• Moduli FV nel 2026: rialzi e trasformazioni di mercato

    martedì 13 gennaio 2026

    I prezzi dei moduli importati in Europa dovrebbero salire nei prossimi mesi. Il rialzo è trainato da una ripresa dei prezzi in Cina, da costi a monte crescenti e da un’offerta meno flessibile.

    Nel 2025 i moduli TOPCon cinesi ≥600 Wp importati a 0,091 €/Wp FOB in Europa erano al minimo storico. Era una fase di sovraccapacità e concorrenza aggressiva che comprimette i margini.

    All’inizio del 2026 il mercato cinese è cambiato. Il CMM TOPCon FOB è salito a 0,0805 €/Wp; i prezzi domestici ex-works toccano 0,743 yuan/Wp, +9,4%.

    La curva forward segnala ulteriori aumenti: 0,0813 €/Wp nel secondo trimestre e 0,0822 €/Wp nel terzo e quarto trimestre 2026.

    La Cina ridurrà i rimborsi fiscali all’export per i moduli FV dal 1° aprile 2026, e per i prodotti legati alle batterie dal 2026 al 2027; questo alza i costi netti e potrebbe spingere i prezzi FOB.

    Produttori più piccoli potrebbero soffrire; i grandi operatori capitalizzati potrebbero guidare il mercato, con riequilibrio nel medio periodo.

    Anche i costi a monte aumentano: wafer N-type M10 + circa 14%, polisilicio mono premium + oltre 2%, e i costi della pasta d’argento erodono i margini.

    Per l’Europa, i moduli cinesi importati non dovrebbero scendere di molto nel breve.
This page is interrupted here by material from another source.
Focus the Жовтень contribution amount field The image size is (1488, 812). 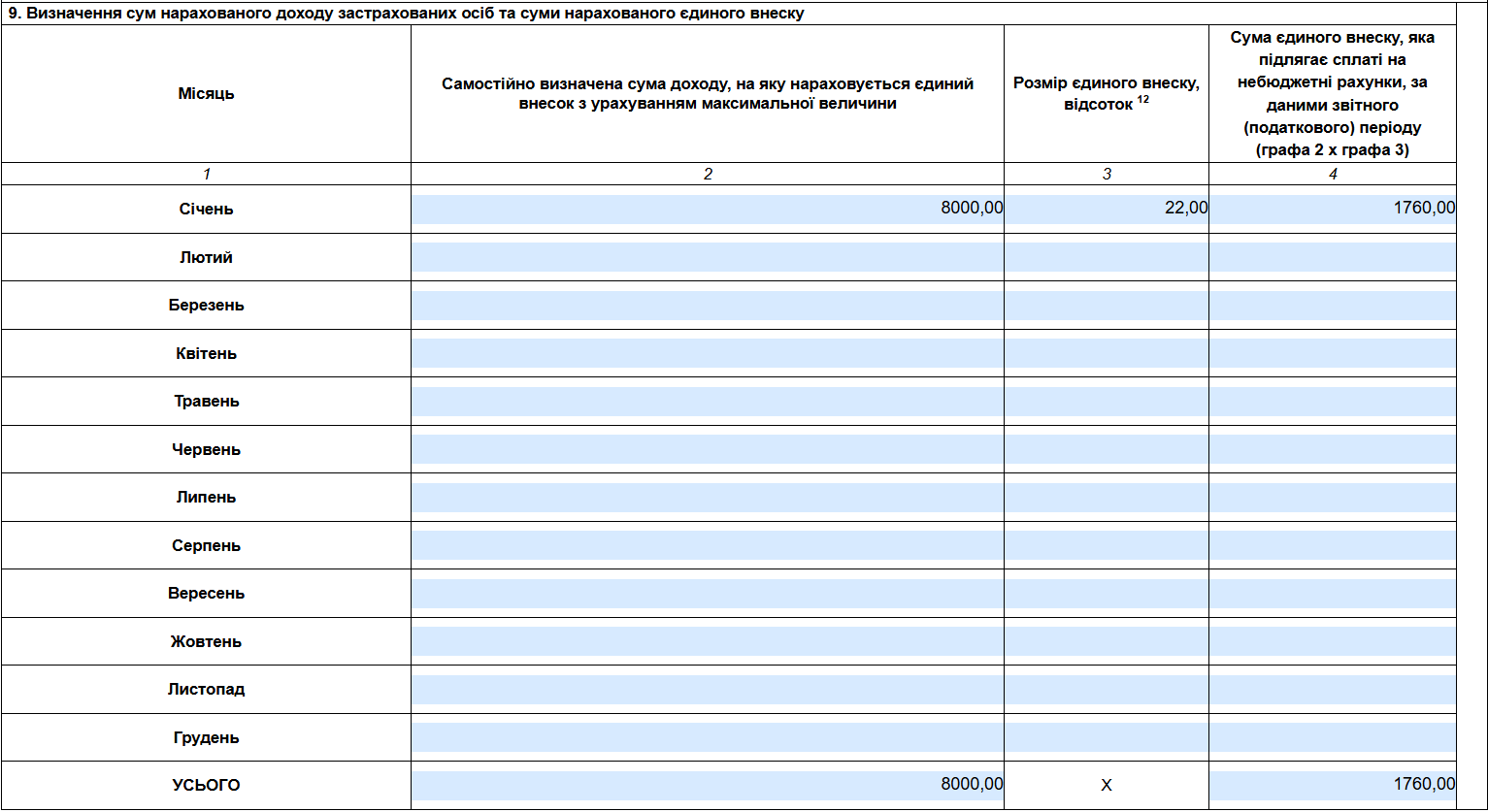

Si prevede un aumento dei costi landed; i moduli TOPCon DDP Europa si aggirano intorno a 0,095 €/Wp all’inizio di gennaio.

    La domanda europea resta solida, con installazioni elevate nel 2026. La domanda si sposta da tetti residenziali a progetti commerciali/industriali e a sistemi ibridi PV-accumulo.

    Per i produttori europei lo scenario resta complesso ma leggermente favorevole: i moduli regionali resteranno una nicchia con premio, e potrebbero emergere opportunità per tecnologie ad alta efficienza.

    In sintesi, nel 2026 i prezzi del solare tenderanno a stabilizzarsi, non a deflazionare; i benchmark cinesi si rafforzano, i costi a monte salgono e l’offerta diventa più disciplinata, ponendo fine alla compressione del 2025.

    L’analisi proseguirà con aggiornamenti futuri.”